The man who re-claimed his bike, got back on the bus and, out of breathe, took his seat.

“He said that I stole the bike. I had that bike for 10 years,” the bus rider announced to the bus, after someone shouted for him to explain what happened. “He told me he got it some place else. There’s a Montgomery Cyclery sticker right on the bike. That was pretty (bold) to do that.”

A younger woman on the bus, who identified herself as a frequent bus rider,  said she had never witnessed someone try to take a bike off a bus’s bike rack before.

“I’ve seen people snatch an iPod and run out the back door as the bus pulled away,” she said. “But never anything like (what just happened).”

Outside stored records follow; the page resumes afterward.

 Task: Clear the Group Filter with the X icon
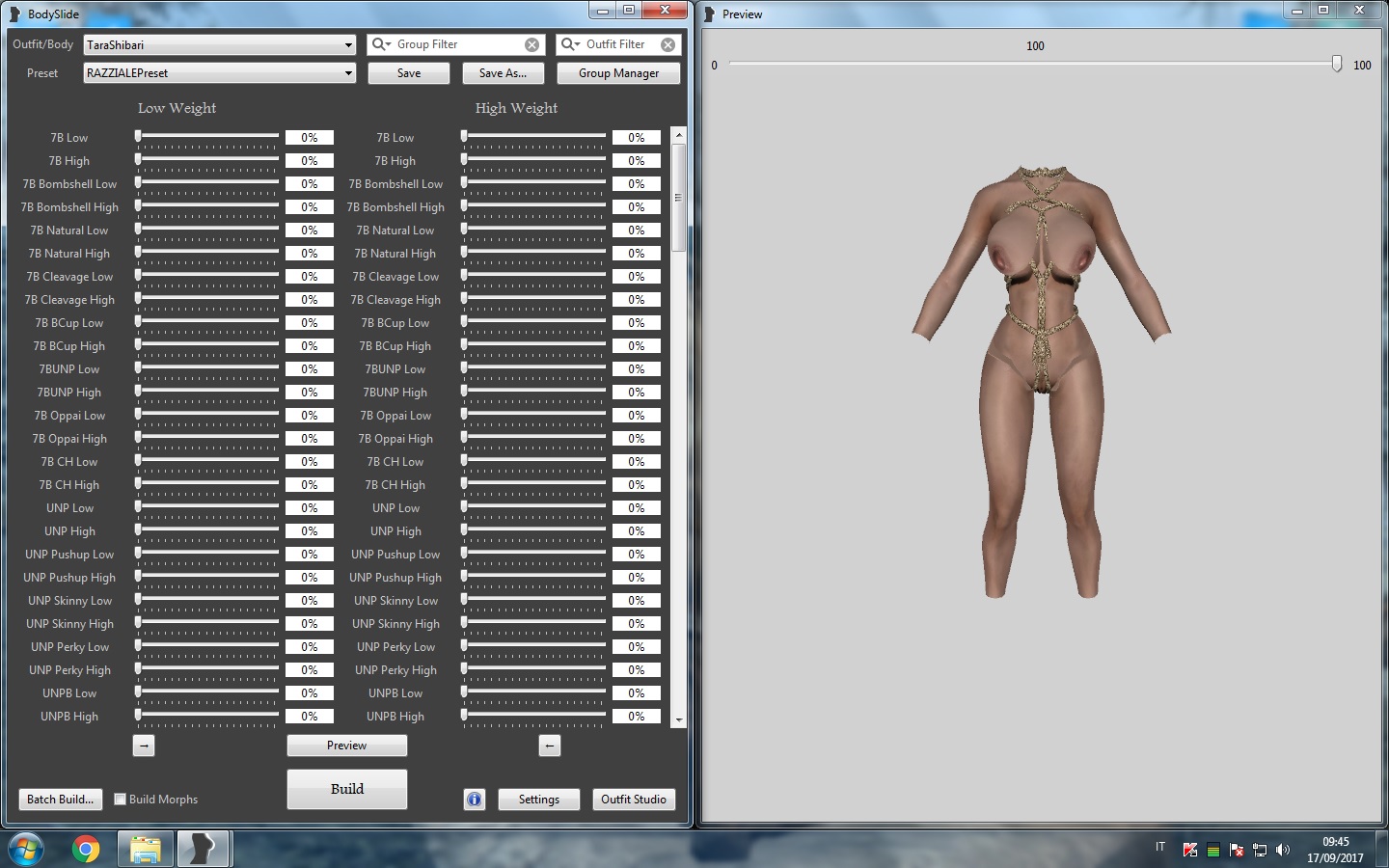[x=531, y=44]
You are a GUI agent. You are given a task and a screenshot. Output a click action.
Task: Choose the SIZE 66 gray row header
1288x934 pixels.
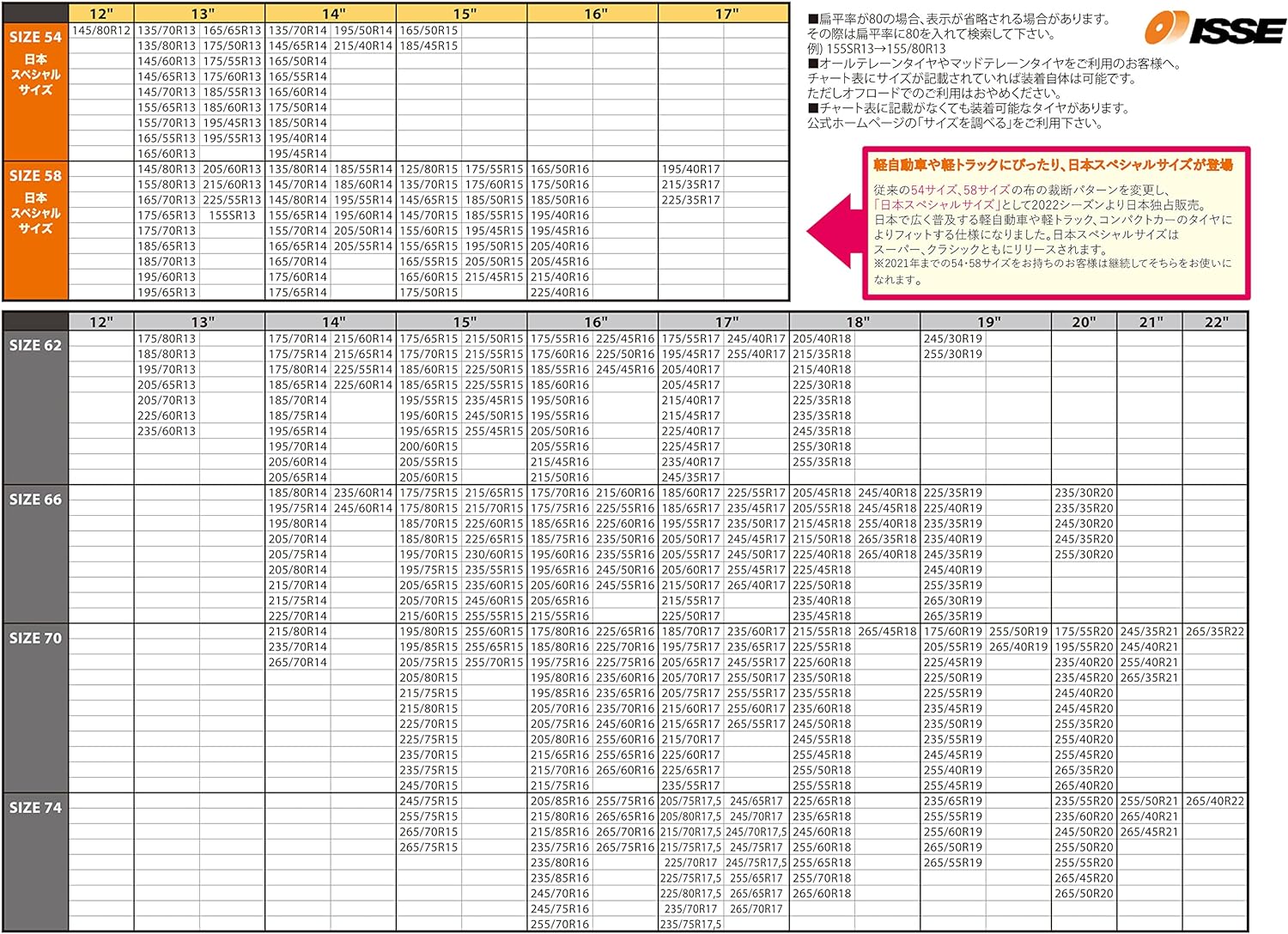tap(35, 499)
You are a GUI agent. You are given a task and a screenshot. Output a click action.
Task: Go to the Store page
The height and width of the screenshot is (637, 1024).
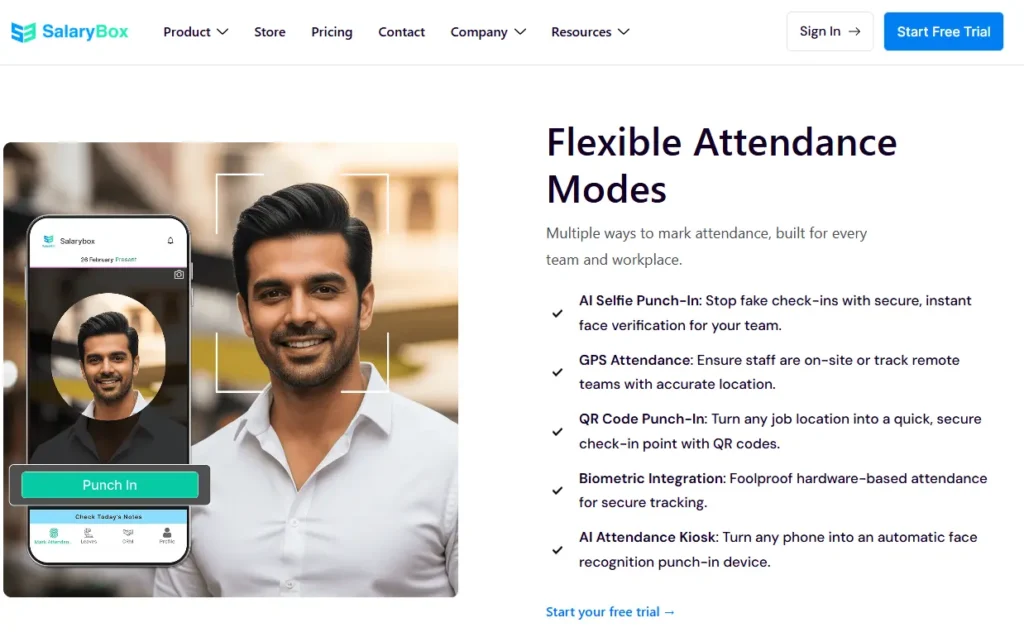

She said she has watched as  someone sitting in the seat nearest the rear bus door had their iPod stolen right out of their hands. She said another person exiting the bus snatches it from their hands – from behind their back. The thief then runs off before the driver is alerted a crime has occurred.

Parking enforcement officer writes ticket for after 8 – before 8

Just watched as a neighbor of mine got a ticket for parking in an after-8 a.m. truck loading zone along Perry Street in downtown Cincinnati (even though this alley hasn’t been used for loading trucks in probably 30 years). Only problem was it wasn’t after 8 a.m. – even when the officer handed the neighbor her ticket.

I watched out my bedroom window as she showed the officer her cell phone (which carries a signal from her wireless service that maintains the exact real time, lapse a 10-30 seconds). She was rather upset – the ticket costs $50 – but the officer would not even budge.

So, I went out and said I looked on the two computers I had open and on, both with automatically updated Internet time (also very accurate) and my cell phone and said she was right and he was wrong. His response? Look at the ticket.

She showed me the ticket. “8:00 a.m., April 2, 2010.” No Day-After April Fool’s Day joke here. I told him that even right then, as we “discussed” the ticket, it was only 8:01 a.m. so there is no way it was after 8 a.m. when he wrote the ticket.

I encouraged the woman to go to the ” parking court.” Court, in this case, is a closet with a hearing officer (“judge”), an appointee who also works as a lawyer someplace else, who almost always lets parking violaters off the first time they appear before him (or sit next to him, as is the case in Hamilton County) and usually halves fines if you take the time to go on subsequent visits. I know this from personal experience – I had a few “surprise” tickets when I lived in Over-the-Rhine. The surprise was I never got them, likely removed from the windshield by some board passer-by (and we had more than our share of those types). The excuse took with the judge  because I had actually paid, on time, other tickets over the years.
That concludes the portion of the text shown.